Write out the passage of the missile defense article starting with "U.S. Must Move" and going on through "America against them.", word for word.
*** Text segment
Posted on 10/10/2006 6:53:04 PM PDT by Paul Ross

U.S. Must Move to Full Missile Defense

by Frank J. Gaffney, Jr.
Posted Oct 09, 2006

This week, HUMAN EVENTS begins an occasional series of exclusive articles in which leading conservatives who served in the Reagan Administration explain how they believe the principles of Reagan conservatism ought to be applied today and in the coming years. This week, Frank Gaffney, who served in Reagan’s Defense Department, addresses the issue of missile defense.



Ronald Reagan is now esteemed around the world for having the vision and the leadership skills to bring about the demise of the Soviet Union. He is less widely appreciated for his understanding of the sorts of threats likely to eventuate in a post-Soviet era—and his efforts to defend America against them.

Certainly, few, if any, of those who heard him launch his Strategic Defense Initiative (SDI) on March 13, 1983, realized that he saw the need to develop and deploy a new family of weapon systems not just to redress a strategically ill-advised and morally reprehensible situation—the posture adopted 11 years before, allowing absolute American vulnerability to attack by the USSR’s vast arsenal of ballistic missiles. President Reagan intuitively understood that, in the future, our vulnerability to such missile attacks could be exploited by others, as well—whether to blackmail or to inflict horrific devastation on this country.

At the time, it took no small amount of courage to gainsay the conventional wisdom that deemed the so-called U.S.-Soviet suicide pact known as Mutual Assured Destruction (MAD) as the ideal state of affairs. Recall that the left at home and abroad was already in a fever pitch over what they pilloried as Reagan’s pell-mell rush to Armageddon. They were demonstrating in the streets by the millions in opposition to his conventional force build-up, his strategic modernization program and his strong support for the deployment of intermediate-range nuclear forces in Europe.

In fact, today it is little remembered that the lengthy, prime-time Oval Office speech that launched the SDI program was almost entirely devoted—apart from the last paragraph or two that addressed the need for defenses to render “ballistic missiles impotent and obsolete”—to explaining the requirement for us to field just such a new intercontinental missile, the MX.
******
*** Data supplied
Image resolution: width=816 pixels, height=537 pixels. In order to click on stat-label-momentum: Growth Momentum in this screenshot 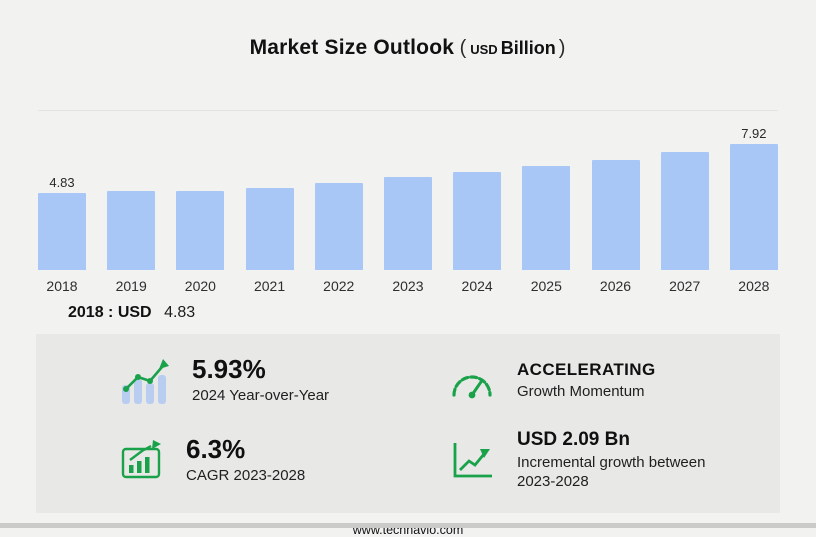, I will do `click(581, 391)`.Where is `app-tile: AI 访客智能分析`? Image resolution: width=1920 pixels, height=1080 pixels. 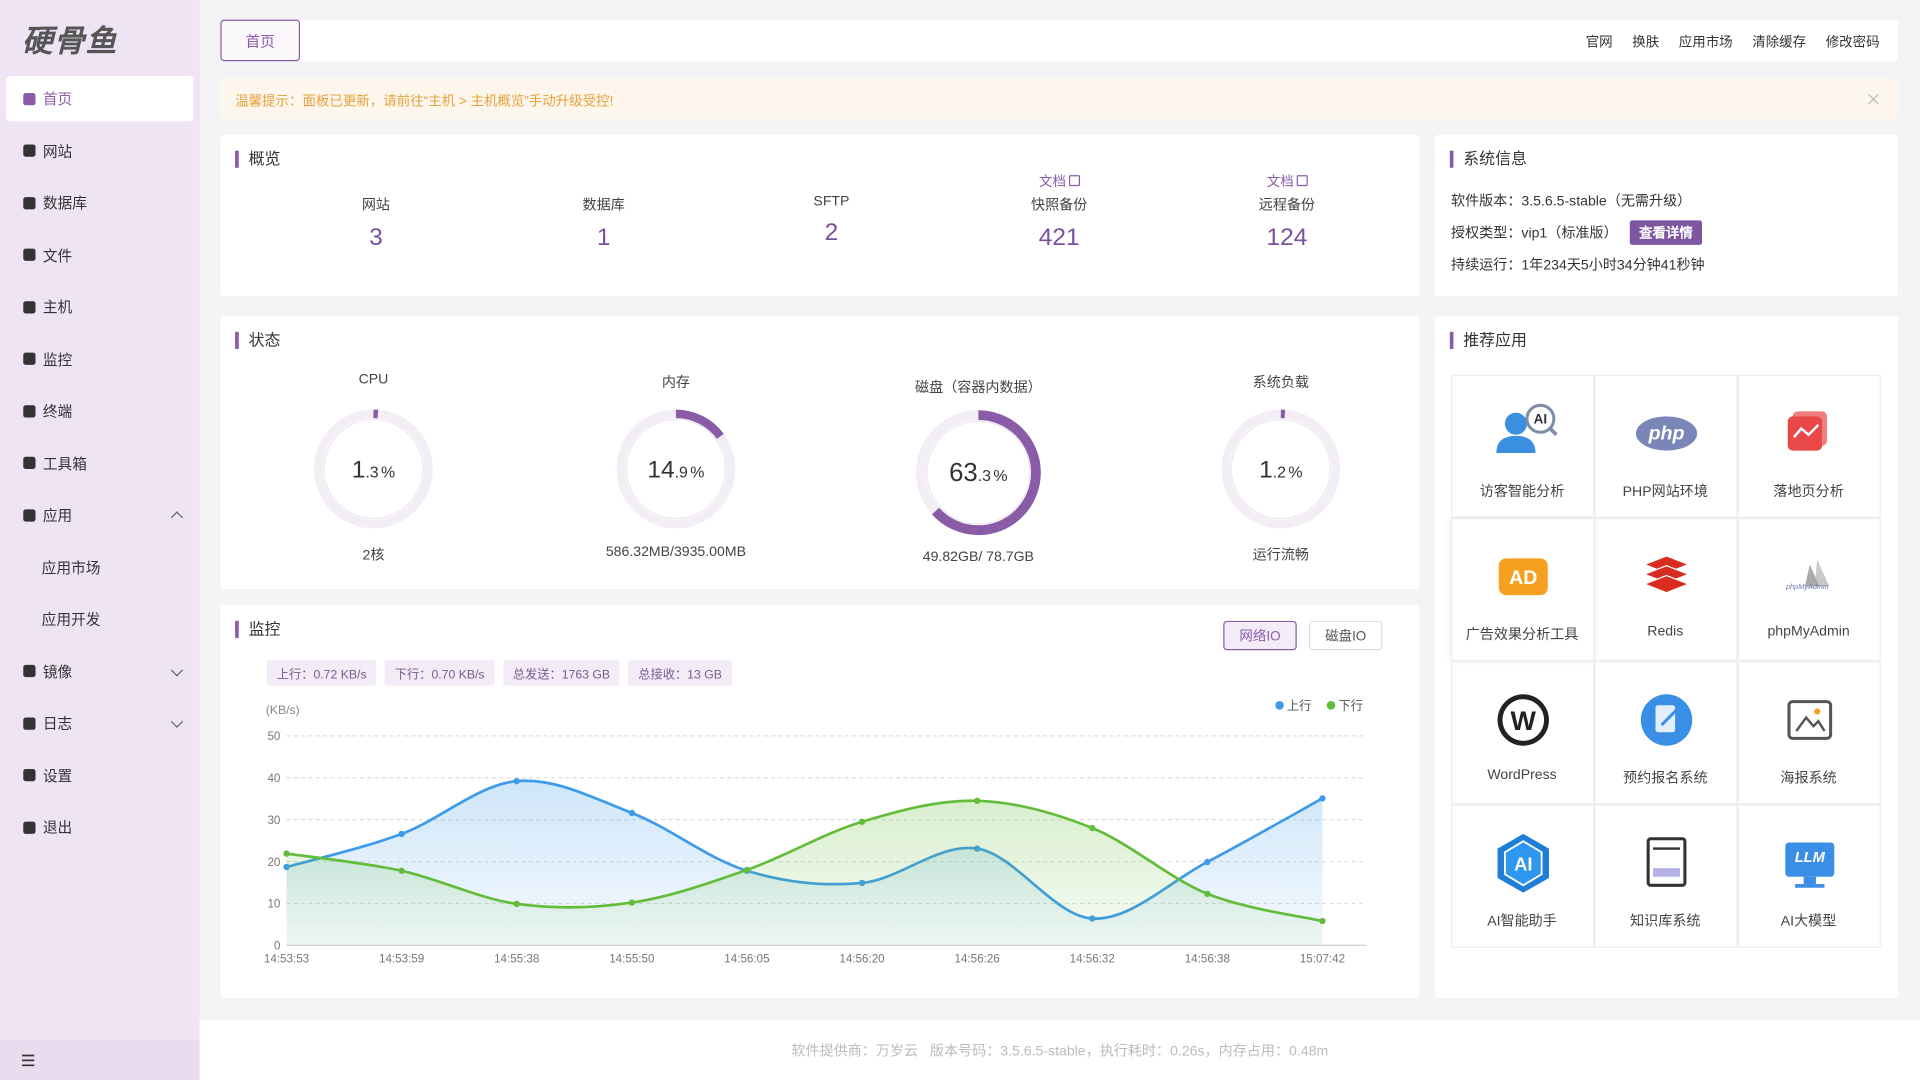
app-tile: AI 访客智能分析 is located at coordinates (1522, 446).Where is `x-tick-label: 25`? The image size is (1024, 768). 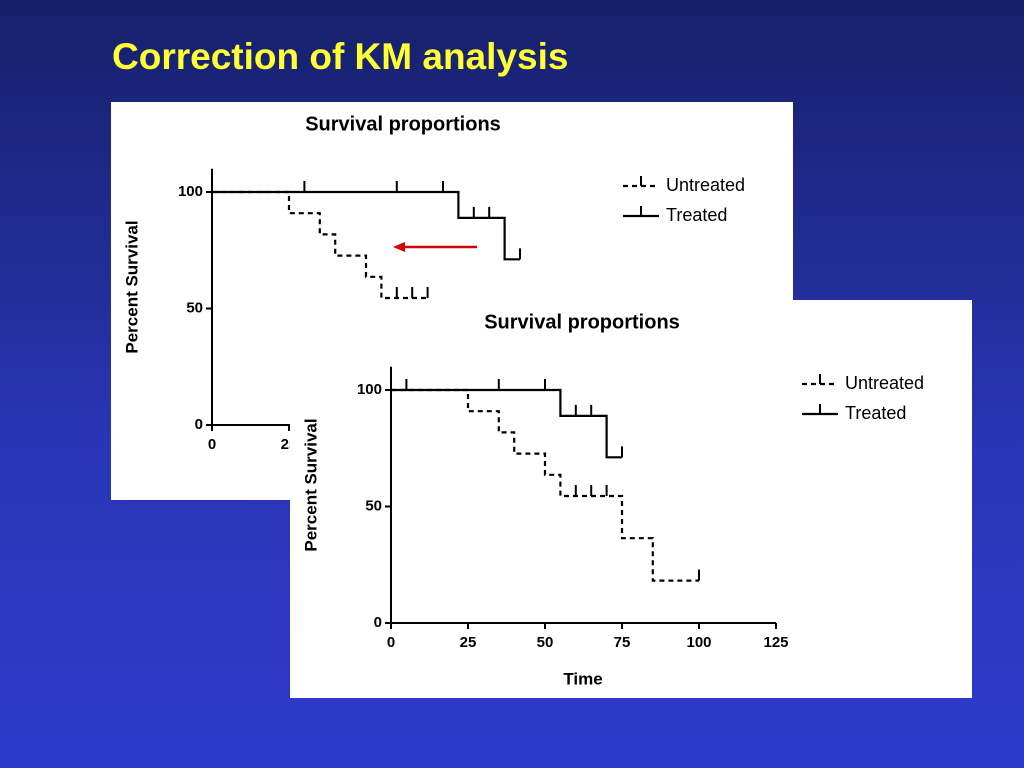 x-tick-label: 25 is located at coordinates (468, 642). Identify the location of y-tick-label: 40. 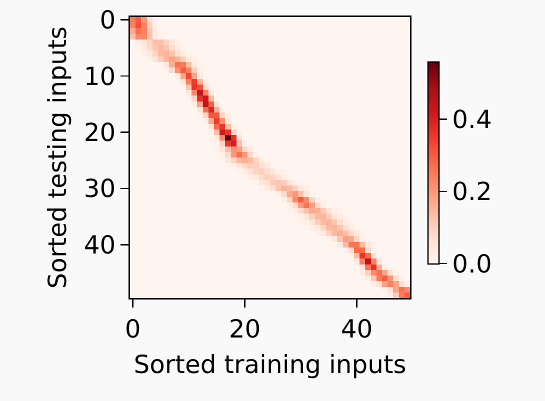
******
**Solved exercise:**
U.S. Must Move to Full Missile Defense

by Frank J. Gaffney, Jr.
Posted Oct 09, 2006

This week, HUMAN EVENTS begins an occasional series of exclusive articles in which leading conservatives who served in the Reagan Administration explain how they believe the principles of Reagan conservatism ought to be applied today and in the coming years. This week, Frank Gaffney, who served in Reagan’s Defense Department, addresses the issue of missile defense.



Ronald Reagan is now esteemed around the world for having the vision and the leadership skills to bring about the demise of the Soviet Union. He is less widely appreciated for his understanding of the sorts of threats likely to eventuate in a post-Soviet era—and his efforts to defend America against them.